Deuxièmement, le fait que, par suite de votre fausse inscription dans un formulaire de demande/d’autorisation d’indemnité de vie chère, vous ayez touché une prestation pendant longtemps, soit plus de trois ans, qui a coûté aux Forces canadiennes plus de 20 000 $. D’après la preuve soumise à la Cour, il ne fait aucun doute que c’est délibérément et avec l’intention de tromper que vous avez inscrit ce faux renseignement dans ce document. La Cour considère qu’il s’agit d’un facteur aggravant seulement dans la mesure où votre fausse inscription a amené les Forces canadienne à agir en fonction du renseignement fourni.

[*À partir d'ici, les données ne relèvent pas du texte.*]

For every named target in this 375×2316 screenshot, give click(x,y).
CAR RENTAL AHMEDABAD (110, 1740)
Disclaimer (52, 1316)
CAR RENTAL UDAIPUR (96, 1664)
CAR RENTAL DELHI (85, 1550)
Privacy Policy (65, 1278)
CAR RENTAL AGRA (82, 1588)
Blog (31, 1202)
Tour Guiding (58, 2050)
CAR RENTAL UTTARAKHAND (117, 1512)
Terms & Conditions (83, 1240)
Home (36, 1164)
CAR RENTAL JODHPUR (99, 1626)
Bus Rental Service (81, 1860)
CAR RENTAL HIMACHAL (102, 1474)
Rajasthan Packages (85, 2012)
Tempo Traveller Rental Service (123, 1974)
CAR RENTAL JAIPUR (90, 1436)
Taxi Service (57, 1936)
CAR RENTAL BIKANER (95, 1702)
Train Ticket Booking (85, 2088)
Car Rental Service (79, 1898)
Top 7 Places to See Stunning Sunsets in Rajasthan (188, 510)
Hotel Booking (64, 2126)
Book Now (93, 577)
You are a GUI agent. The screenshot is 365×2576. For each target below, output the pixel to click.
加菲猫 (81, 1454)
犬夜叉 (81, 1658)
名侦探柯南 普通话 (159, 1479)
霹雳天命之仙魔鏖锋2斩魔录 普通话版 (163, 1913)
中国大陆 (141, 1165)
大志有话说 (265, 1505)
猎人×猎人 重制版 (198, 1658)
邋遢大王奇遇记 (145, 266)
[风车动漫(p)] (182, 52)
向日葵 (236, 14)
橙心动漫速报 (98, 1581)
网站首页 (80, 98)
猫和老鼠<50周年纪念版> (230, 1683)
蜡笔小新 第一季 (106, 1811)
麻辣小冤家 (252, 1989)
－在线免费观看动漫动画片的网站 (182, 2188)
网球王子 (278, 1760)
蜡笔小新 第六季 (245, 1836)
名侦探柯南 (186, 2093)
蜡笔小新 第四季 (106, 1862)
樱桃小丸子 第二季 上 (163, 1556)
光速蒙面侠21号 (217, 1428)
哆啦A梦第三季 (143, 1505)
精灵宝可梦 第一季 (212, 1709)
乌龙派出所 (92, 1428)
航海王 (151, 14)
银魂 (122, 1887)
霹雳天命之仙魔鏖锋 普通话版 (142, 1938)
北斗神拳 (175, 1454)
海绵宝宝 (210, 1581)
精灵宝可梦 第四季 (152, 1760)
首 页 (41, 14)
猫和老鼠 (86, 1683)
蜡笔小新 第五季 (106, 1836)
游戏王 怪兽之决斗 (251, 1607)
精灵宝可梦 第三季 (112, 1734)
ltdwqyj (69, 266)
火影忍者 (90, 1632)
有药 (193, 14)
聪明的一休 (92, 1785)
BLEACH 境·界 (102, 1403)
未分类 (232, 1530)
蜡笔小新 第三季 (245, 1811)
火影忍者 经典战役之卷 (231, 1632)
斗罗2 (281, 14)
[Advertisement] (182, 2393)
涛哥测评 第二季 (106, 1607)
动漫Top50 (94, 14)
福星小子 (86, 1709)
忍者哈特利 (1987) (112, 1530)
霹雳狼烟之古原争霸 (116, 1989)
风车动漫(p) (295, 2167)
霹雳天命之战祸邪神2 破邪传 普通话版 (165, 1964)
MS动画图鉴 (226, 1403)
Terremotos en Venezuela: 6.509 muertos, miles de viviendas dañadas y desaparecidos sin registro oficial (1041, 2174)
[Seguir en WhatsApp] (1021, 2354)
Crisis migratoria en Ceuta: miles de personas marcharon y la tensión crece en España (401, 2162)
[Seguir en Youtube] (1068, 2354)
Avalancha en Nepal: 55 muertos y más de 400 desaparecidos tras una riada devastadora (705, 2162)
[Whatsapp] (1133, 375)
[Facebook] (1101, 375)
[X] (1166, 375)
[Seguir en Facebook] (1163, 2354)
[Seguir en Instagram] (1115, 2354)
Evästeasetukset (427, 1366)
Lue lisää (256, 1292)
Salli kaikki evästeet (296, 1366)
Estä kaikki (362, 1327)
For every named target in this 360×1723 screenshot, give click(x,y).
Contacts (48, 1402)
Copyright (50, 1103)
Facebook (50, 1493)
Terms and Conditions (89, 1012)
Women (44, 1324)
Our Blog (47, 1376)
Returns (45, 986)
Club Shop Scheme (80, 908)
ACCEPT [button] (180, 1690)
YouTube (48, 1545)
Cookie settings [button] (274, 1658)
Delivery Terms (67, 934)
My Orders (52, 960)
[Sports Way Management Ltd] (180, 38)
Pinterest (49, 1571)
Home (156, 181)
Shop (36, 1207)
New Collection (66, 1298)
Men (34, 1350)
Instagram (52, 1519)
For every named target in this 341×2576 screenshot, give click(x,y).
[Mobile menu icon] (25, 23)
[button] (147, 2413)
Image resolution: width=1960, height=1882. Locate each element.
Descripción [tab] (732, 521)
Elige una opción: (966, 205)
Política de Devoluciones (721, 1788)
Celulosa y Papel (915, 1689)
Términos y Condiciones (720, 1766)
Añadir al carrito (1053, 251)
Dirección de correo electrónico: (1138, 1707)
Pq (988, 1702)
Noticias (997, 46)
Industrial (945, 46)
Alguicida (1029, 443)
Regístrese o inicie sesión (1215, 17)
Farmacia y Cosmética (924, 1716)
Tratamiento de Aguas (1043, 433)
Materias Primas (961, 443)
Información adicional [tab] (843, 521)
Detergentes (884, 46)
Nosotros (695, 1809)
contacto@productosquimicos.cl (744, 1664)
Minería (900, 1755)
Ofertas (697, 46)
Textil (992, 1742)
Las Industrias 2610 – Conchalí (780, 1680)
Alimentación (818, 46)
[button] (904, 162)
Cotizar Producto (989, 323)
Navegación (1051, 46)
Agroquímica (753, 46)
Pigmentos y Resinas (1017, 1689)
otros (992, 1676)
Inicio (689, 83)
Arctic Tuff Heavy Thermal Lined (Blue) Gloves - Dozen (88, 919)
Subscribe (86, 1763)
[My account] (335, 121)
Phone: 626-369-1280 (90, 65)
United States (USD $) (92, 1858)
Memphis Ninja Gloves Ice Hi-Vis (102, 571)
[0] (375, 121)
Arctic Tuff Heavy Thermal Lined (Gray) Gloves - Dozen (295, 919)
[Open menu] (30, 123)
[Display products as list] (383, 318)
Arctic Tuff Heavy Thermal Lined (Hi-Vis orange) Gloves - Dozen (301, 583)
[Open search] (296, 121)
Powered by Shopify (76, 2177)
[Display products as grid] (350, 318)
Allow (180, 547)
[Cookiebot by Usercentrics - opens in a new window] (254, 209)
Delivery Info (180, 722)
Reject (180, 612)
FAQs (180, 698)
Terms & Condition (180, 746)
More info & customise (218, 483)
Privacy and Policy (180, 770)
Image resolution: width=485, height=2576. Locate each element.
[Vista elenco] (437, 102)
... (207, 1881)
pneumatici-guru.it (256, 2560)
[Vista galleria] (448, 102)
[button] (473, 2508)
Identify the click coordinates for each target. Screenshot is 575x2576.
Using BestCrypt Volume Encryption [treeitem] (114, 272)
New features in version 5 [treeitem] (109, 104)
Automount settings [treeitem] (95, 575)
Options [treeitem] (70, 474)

Troisièmement, votre rang et votre expérience dans les Forces canadiennes. Il est bien entendu que plus vous avez d’expérience, plus les attentes sont grandes à votre égard. L’intégrité et l’honnêteté en font partie.
Maintenant, passons aux faits que la Cour considère être des éléments atténuants dans les circonstances :
Le premier est le fait que vous ayez plaidé coupable de l’infraction après avoir collaboré entièrement avec les autorités administratives et policières au cours de l’enquête au sujet de l’infraction.
Le deuxième est le fait que vous ayez entièrement remboursé aux Forces canadiennes le montant que vous aviez, à tort, touché une prestation de vie chère à laquelle vous n’aviez pas droit.
Le troisième est votre situation sociale, économique et familiale.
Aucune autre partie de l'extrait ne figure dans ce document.